Home » Blog » The Rise of High Bandwidth Memory (HBM): Revolutionizing GPU Performance The Rise of High Bandwidth Memory (HBM): Revolutionizing GPU Performance

Introduction

Graphics Double Data Rate (GDDR) and High-Bandwidth Memory (HBM) stand at the forefront of Video RAM (VRAM) technology, catering to the ever-growing demands of high-performance GPUs. While both offer crucial memory solutions, they differ significantly in bandwidth, power consumption, and accessibility, with HBM emerging as a game-changer in CPU/GPU memory chips.

 

GDDR, renowned for its high bandwidth, has long been a staple in the GPU market. However, its propensity for power consumption poses challenges, particularly in energy-sensitive applications.
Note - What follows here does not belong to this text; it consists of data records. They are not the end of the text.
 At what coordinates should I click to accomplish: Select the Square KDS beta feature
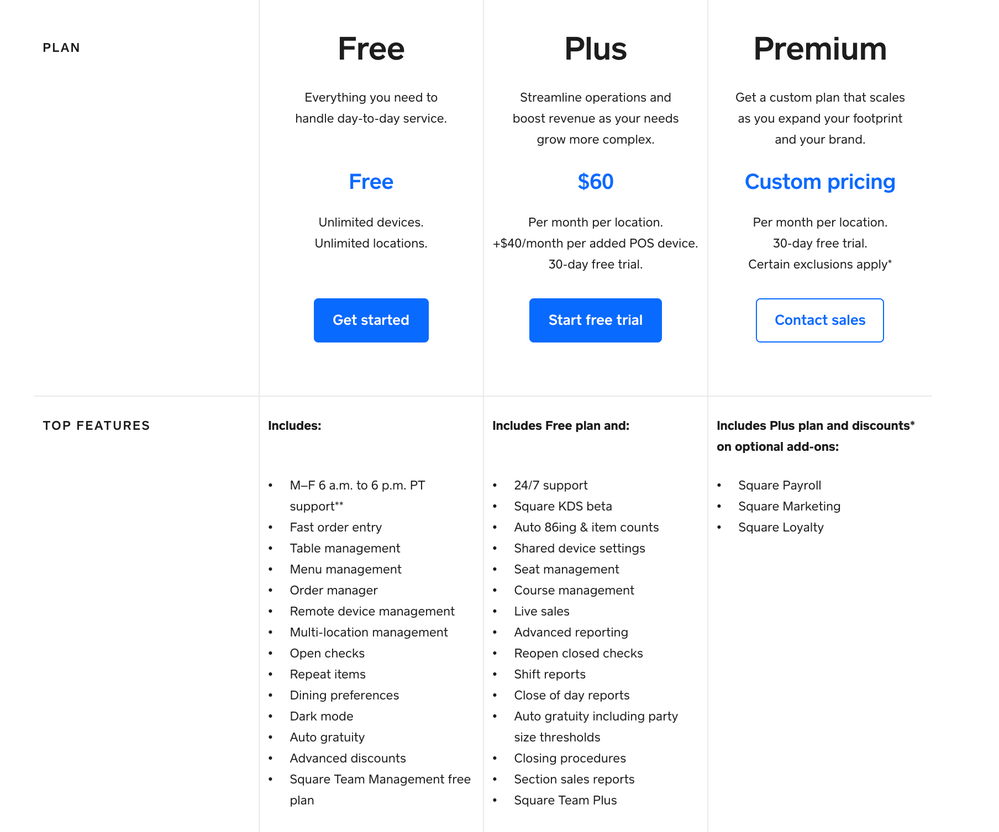[x=562, y=506]
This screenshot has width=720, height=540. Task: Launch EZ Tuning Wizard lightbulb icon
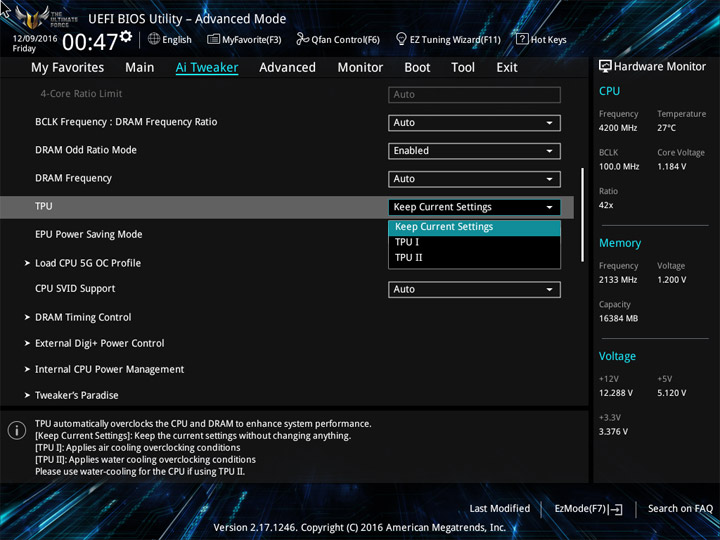(401, 40)
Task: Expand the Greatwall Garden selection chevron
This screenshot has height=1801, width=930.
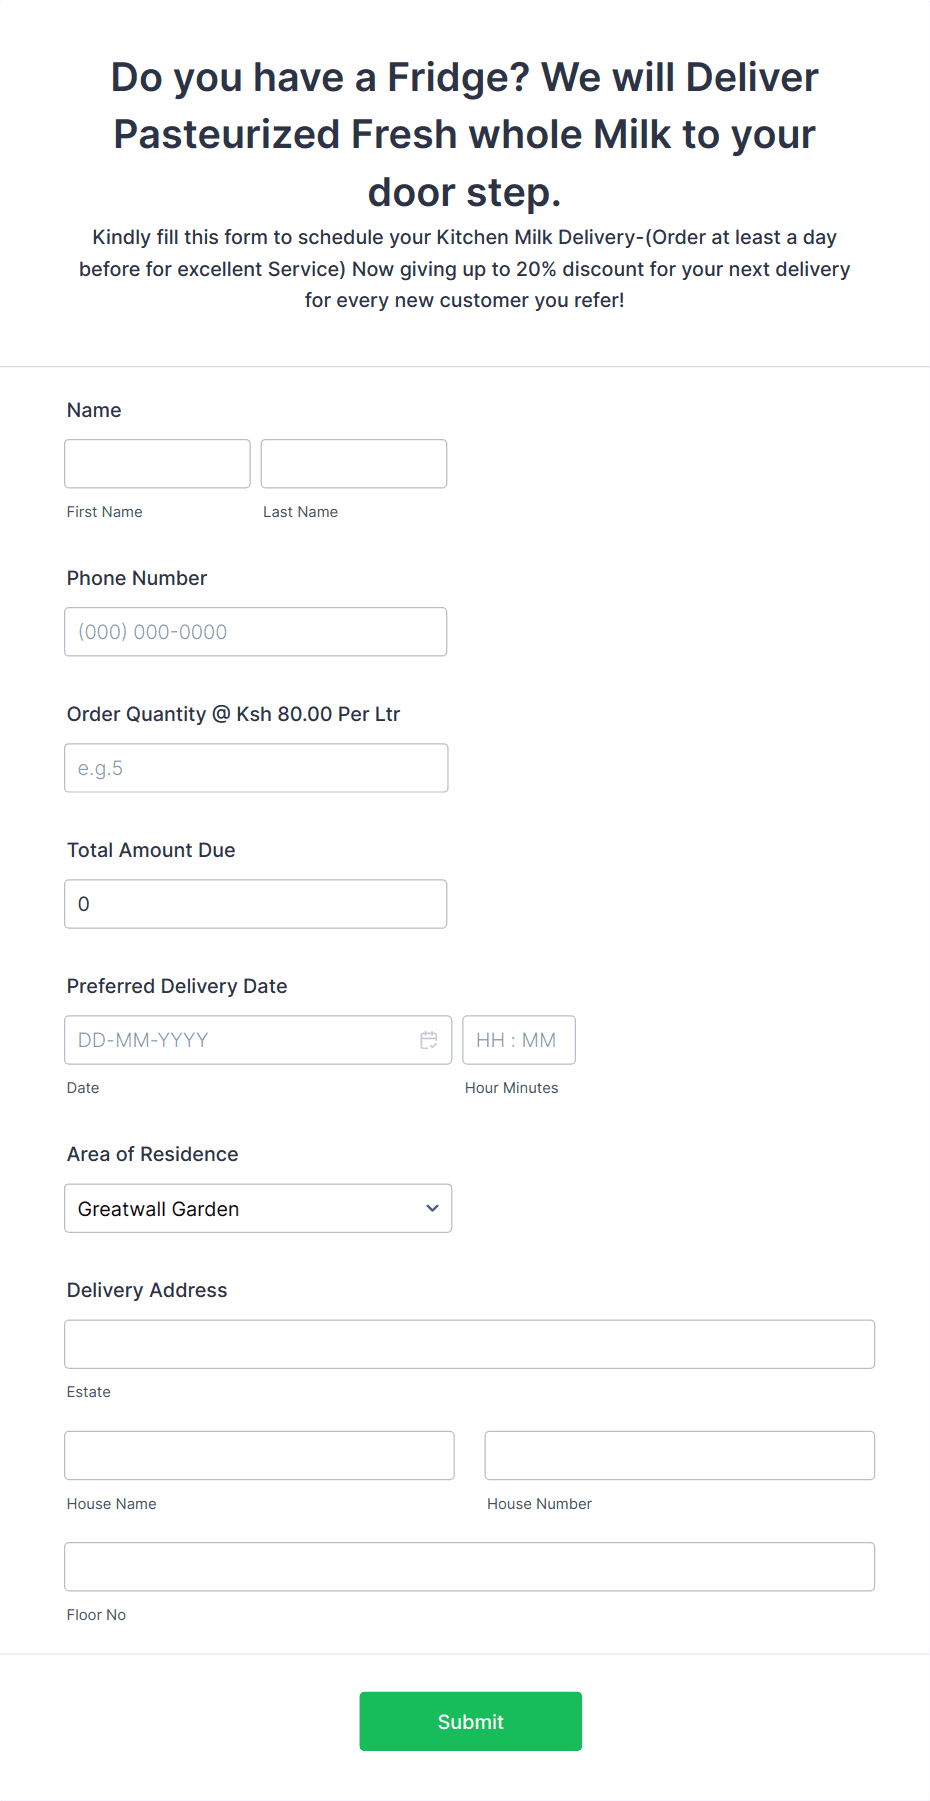Action: (x=432, y=1208)
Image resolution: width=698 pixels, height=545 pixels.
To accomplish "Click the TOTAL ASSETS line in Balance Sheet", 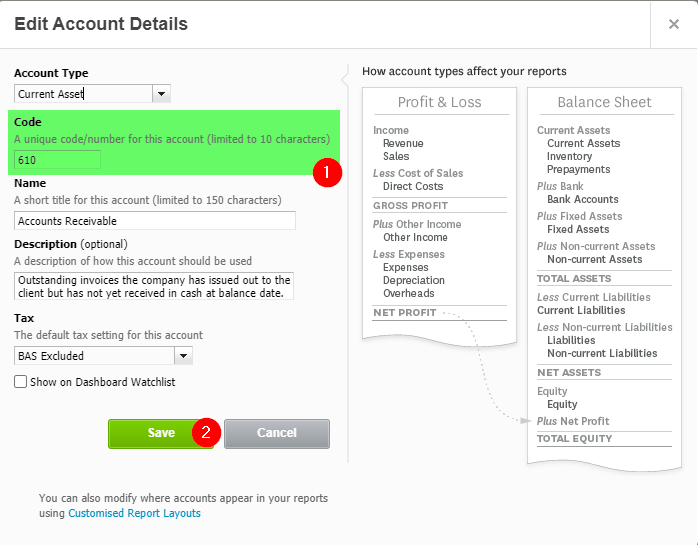I will [574, 279].
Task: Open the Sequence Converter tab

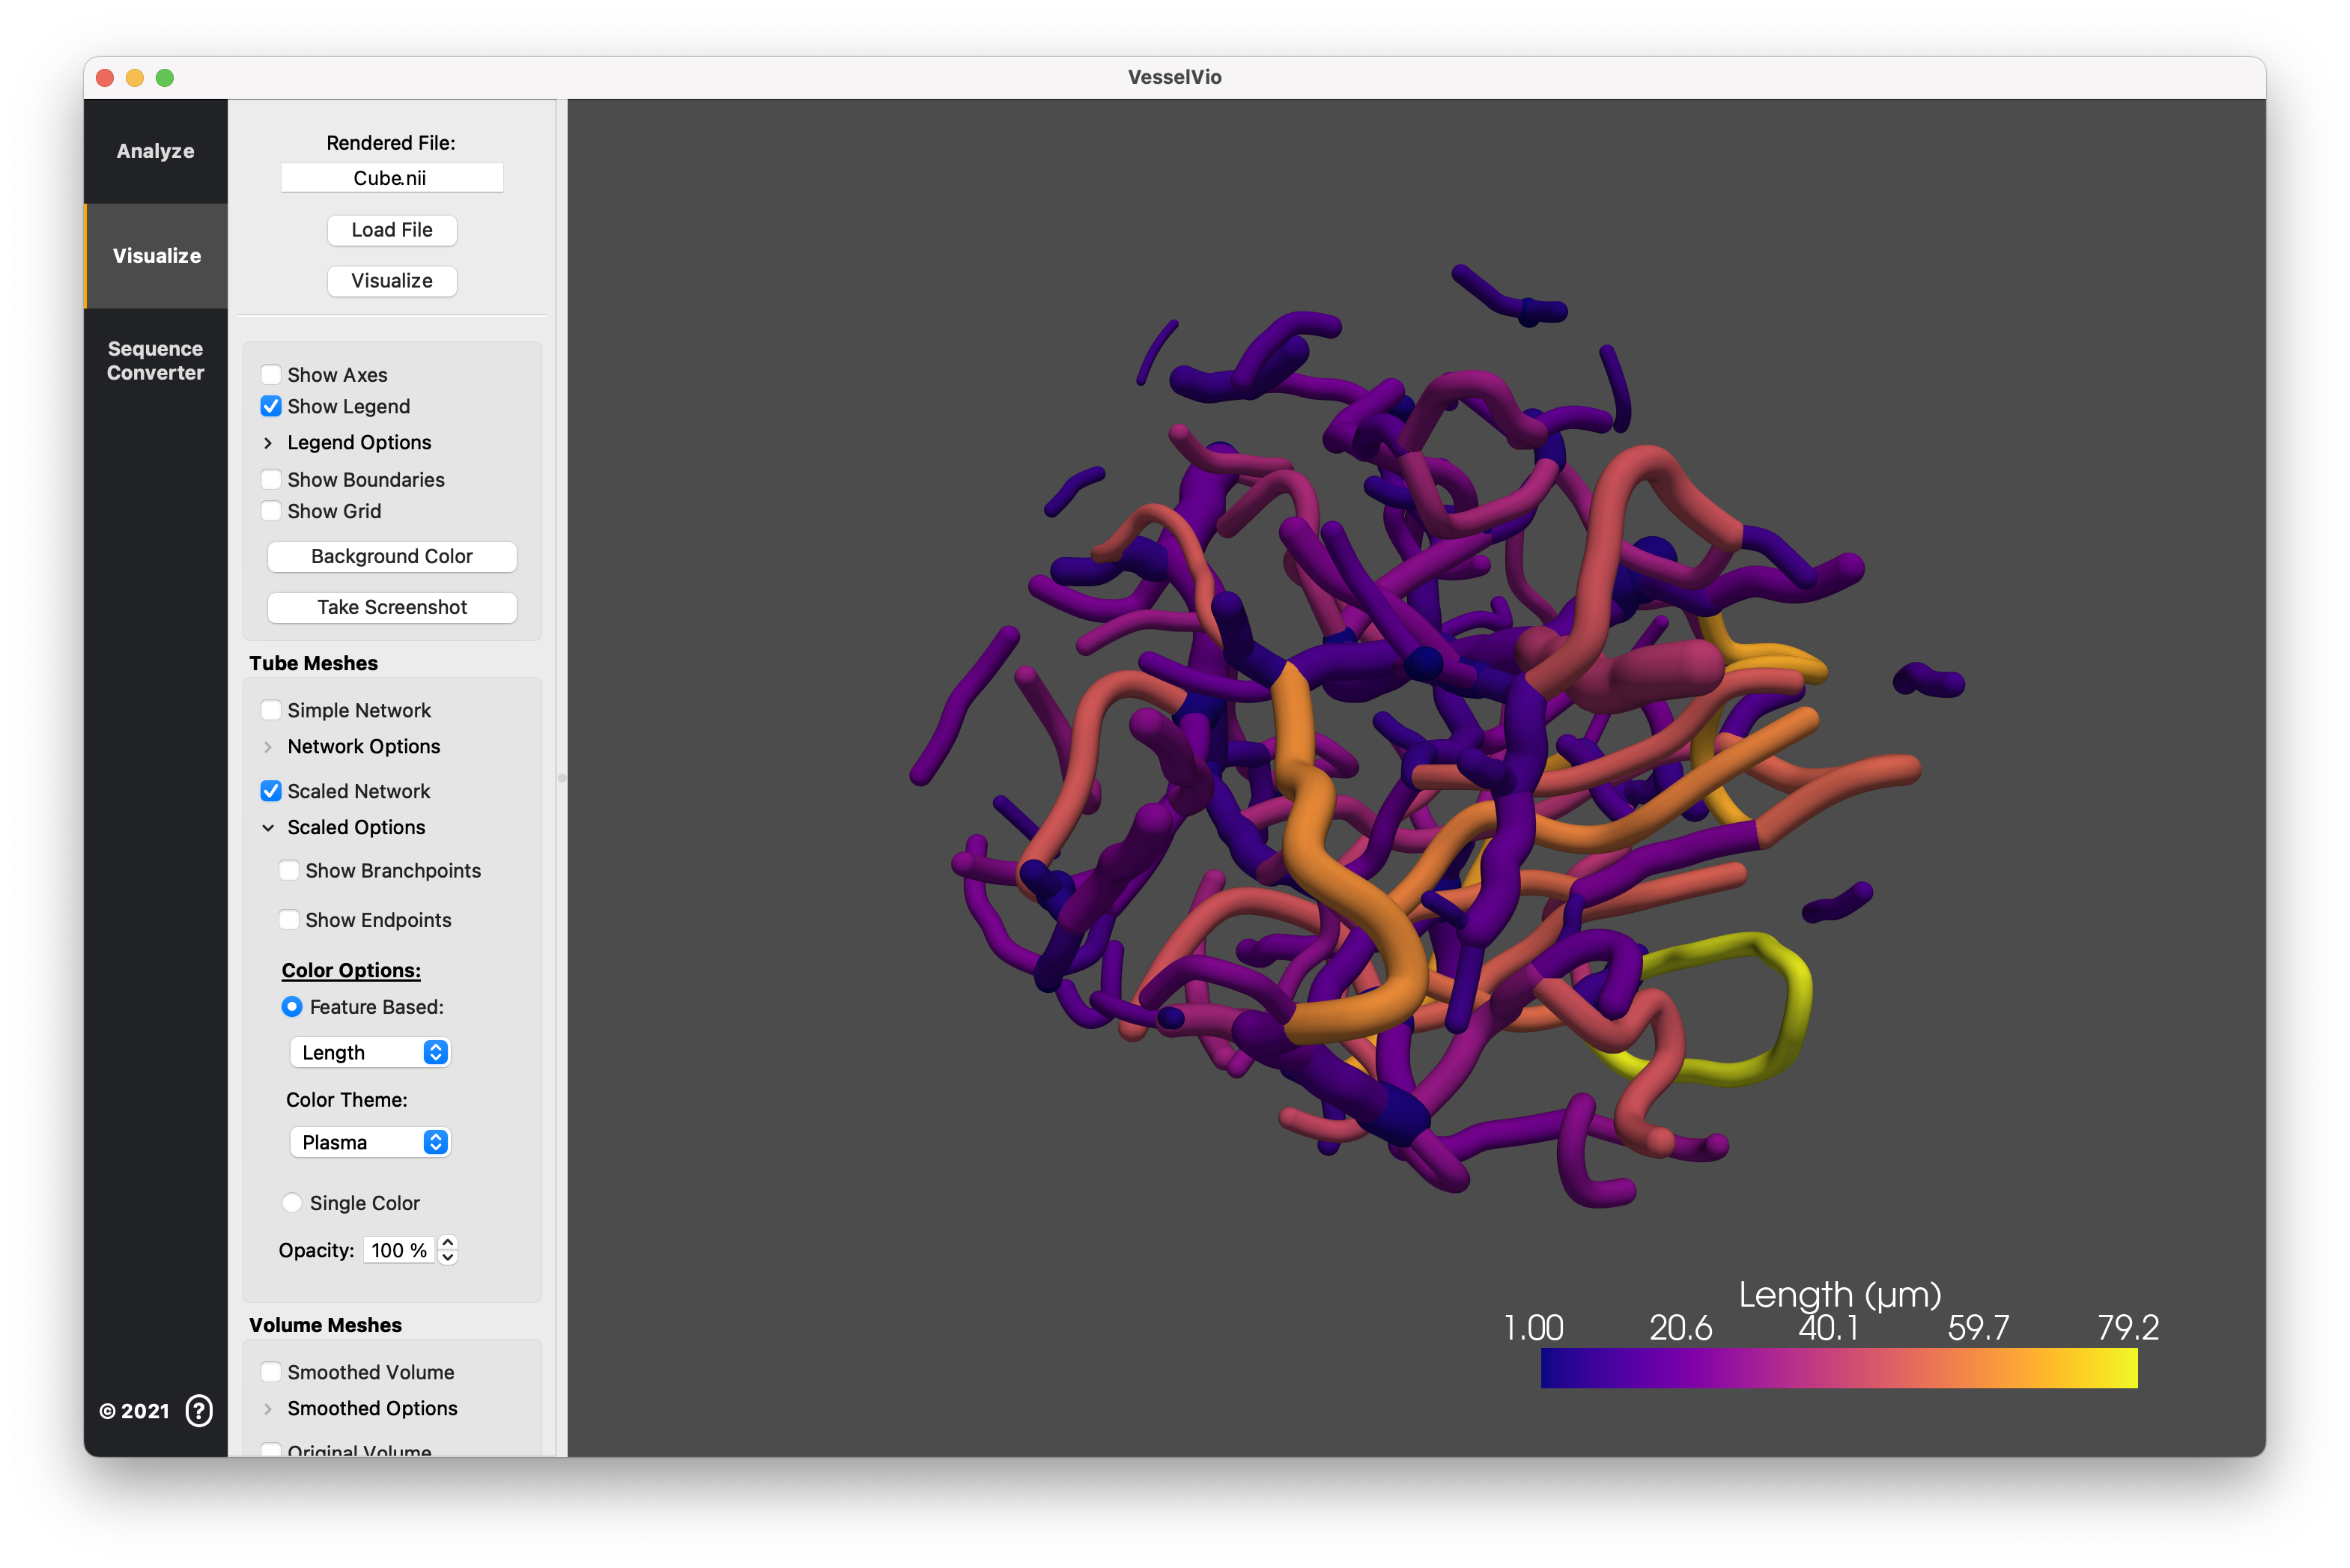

In contrast, HBM represents a paradigm shift, boasting even greater bandwidth and significantly lower power consumption, rendering it an optimal choice for cutting-edge graphics cards.

 

HBM-equipped GPUs, characterized by their superior performance and efficiency, occupy a distinct niche in the market. Found primarily in flagship accelerators such as the H100 and A800 40GB Active and other data center GPUs, these cards command a premium due to their advanced capabilities. Notably, integrating memory directly onto the GPU die ensures uniform capacities across GPUs, albeit with the ability to disable certain portions as needed.

What is HBM?

HBM, short for High Bandwidth Memory, represents a groundbreaking innovation in CPU/GPU memory chips. Unlike traditional DDR memory, HBM adopts a vertically stacked architecture, akin to a “skyscraper design” compared to DDR’s “single-story house” layout. This configuration allows for greater capacity and bandwidth, revolutionizing performance capabilities.

 

To elaborate, HBM integrates multiple DDR chips stacked together and packaged alongside the GPU, forming a high-capacity, high-bandwidth DDR array. Take AMD’s latest MI300X GPU chip layout as an example, with the GPU positioned in the center and four small dies on each side representing the stacked HBM DDR chips. Presently, GPUs commonly feature stacks ranging from 2 to 8 layers, with the highest stacking reaching 12 layers.

 

One might question whether HBM’s distinction from DDR—a shift from “single-story” to “skyscraper” architecture—constitutes true innovation. In reality, the production of HBM entails intricate complexities. Constructing a skyscraper is inherently more challenging than building a single-story house, requiring comprehensive redesigns from foundational groundwork to wiring. Similarly, HBM’s architecture necessitates redesigns in signal transmission, instruction handling, and power efficiency, demanding elevated standards in packaging technology.

 

As depicted in the illustration, HBM stacks DRAM chips using Through-Silicon Via (TSV) technology, facilitating connections between dies. Below the DRAM lies the logic control unit, responsible for DRAM management. The GPU and DRAM are interconnected via uBump and an Interposer—a silicon chip enabling interconnectivity functions. The Interposer, in turn, links to the Substrate (packaging substrate) through the Bump, ultimately connecting to the Ball Grid Array (BGA) balls attached to the PCB.

 

HBM stacks are tightly interconnected through an intermediary layer, boasting almost the same characteristics as chip-integrated RAM. This setup enhances IO count significantly. Furthermore, HBM optimizes memory power efficiency, delivering over three times the bandwidth per watt compared to GDDR5, effectively reducing power consumption by over threefold. Moreover, HBM’s space-saving design reduces the footprint by 94% compared to GDDR5, offering gamers an efficient solution without bulky memory modules. Given its technical complexity, HBM is the flagship product showcasing storage manufacturers’ technological prowess.

Why HBM for GPU?

The primary goal of HBM is to provide GPUs and other processors with expanded memory capacities. As GPUs grow increasingly powerful, the need for faster data access from memory becomes imperative to reduce processing times, especially in AI and visual applications with demanding computational and bandwidth requirements. Overcoming the “memory wall” is crucial, making memory bandwidth enhancement a pivotal focus in chip storage development.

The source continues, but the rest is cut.